I don't like to use SQL, but I have a lot of experience with accessing HiveSQL using Microsoft's PowerBI analytics software. It's a free download, and a powerful piece of software. We're going to dramatically under-use its capabilities for this project!
We're going to use @arcange's HiveSQL database for this project. It's the easiest way for a non-engineer to access Hive data. It's publicly funded via the HiveDAO, so go support the latest proposal before you proceed any further!
There's a one-time fee for registration, but after that access is free (as long as it continues to receive HiveDAO funding)! I used to pay monthly for this, and it was worth every penny. Registration only takes a few minutes and then you get access credentials that you can plug into Power BI and you're on your way.
HiveSQL has a lot to choose from, and Power BI will run a lot faster if we only grab what we need. Since we want comments data, we're going to choose the 'Comments' table. We could also use TxComments, but I like Comments better.
Without getting too technical, it takes the comments from TxComments and enriches them with relevant data from other Tx tables. It's just better, in my opinion, but to each their own!
Select only what you need!
Import will download the whole table onto your computer (you can refresh it later to download more data). Do this if you're going to join with data from other sources.
DirectQuery will dynamically create SQL queries to pass to the database whenever you refresh your reports. Since we're working with only one table and keeping our query concise, that's what we'll use.
If your reports take longer than a second or two to refresh, switch to Import so that you're not abusing the database. Then you don't have to worry about it.
Once you're connected to HiveSQL using PowerBI, building reports is literally as easy as drag and drop. Seriously! Since I already had a .pbix file saved with my HiveSQL credentials, it took me only a few minutes to build the report I wanted. It took me at least ten times as long to create this guide as it took to build the report in the first place!

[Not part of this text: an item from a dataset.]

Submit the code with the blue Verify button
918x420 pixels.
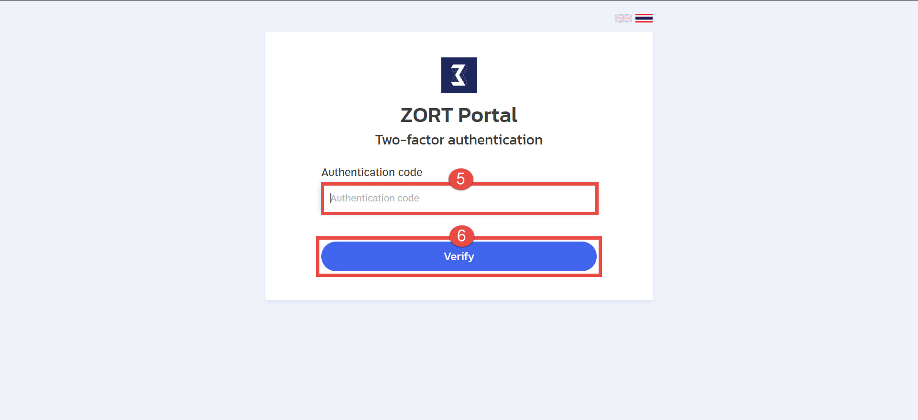tap(459, 256)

I chose 'Category' as a report-level filter and dropped in the community ID. The documentation tells us that 'Category' is the first tag. When you post in community, it defaults the community ID as the first tag (and you can't change). Comments automatically have the same category as the post they replied on, so this category will include everything that happens within the community page.
Additional filters are 'created' which is the date the comment was posted, and 'depth' which will identify whether it's a post or a comment.

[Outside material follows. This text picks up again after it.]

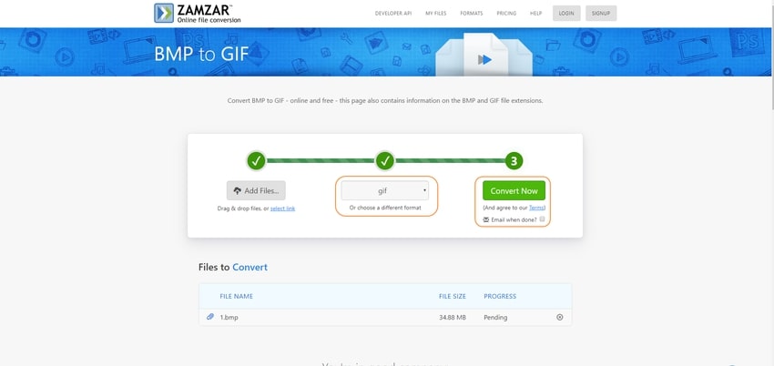Screen dimensions: 774x366
Task: Go to My Files page
Action: tap(437, 14)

For 'created' date, I used relative date filters (last 30 days, excluding today) so that it will automatically update the filter range whenever I open the file. You can also use previous # of weeks, months, etc. depending on your requirements. If @freecompliments decides the best usefulness for this data is monthly, then previous 1 month will be a better filter than previous 30 days.
Posts have a depth of 0, and comments have a depth of 1 or greater (top-level comment, response to comment, etc.) I initially filtered this as greater than or equal to 1 (correct!) but when I did a little revision, I forgot there was a zero and updated to it to greater than 1 (incorrect!) so now I've fixed it back.
For the table itself, I chose author, permlink, depth, and body. Depth wasn't needed, but I wanted to demonstrate that I included all the comments, not just top-level. I incorrectly chose parent_permlink the first time (the permlink of the post or comment receiving the reply) and it made it look like some comments were missing.
Voila, this table, which can be easily exported into a .csv format and shared via Discord, google sheets, or whatever! You can easily format that into markdown within Excel or Google sheets and drop into a post, too!
Just for kicks, I created a couple more quick visuals that make it easier for me to see what's happening in the data, so my total page looks like this:
The key advantage to this layout is the descending order by comment count on the right (actually still uses the wrong permlink field in the second visual; I better fix that). I can click on any name and it will automatically filter the left visual to show only their comments. Nice!
Go Forth and Build!!
Now you've seen how easy it is, go build! You've also seen how easy it is to make mistakes, but that just means it's fast to iterate. Collect requirements, build something quick, gather feedback, iterate! Working with data is fun and easy when you have the right tools.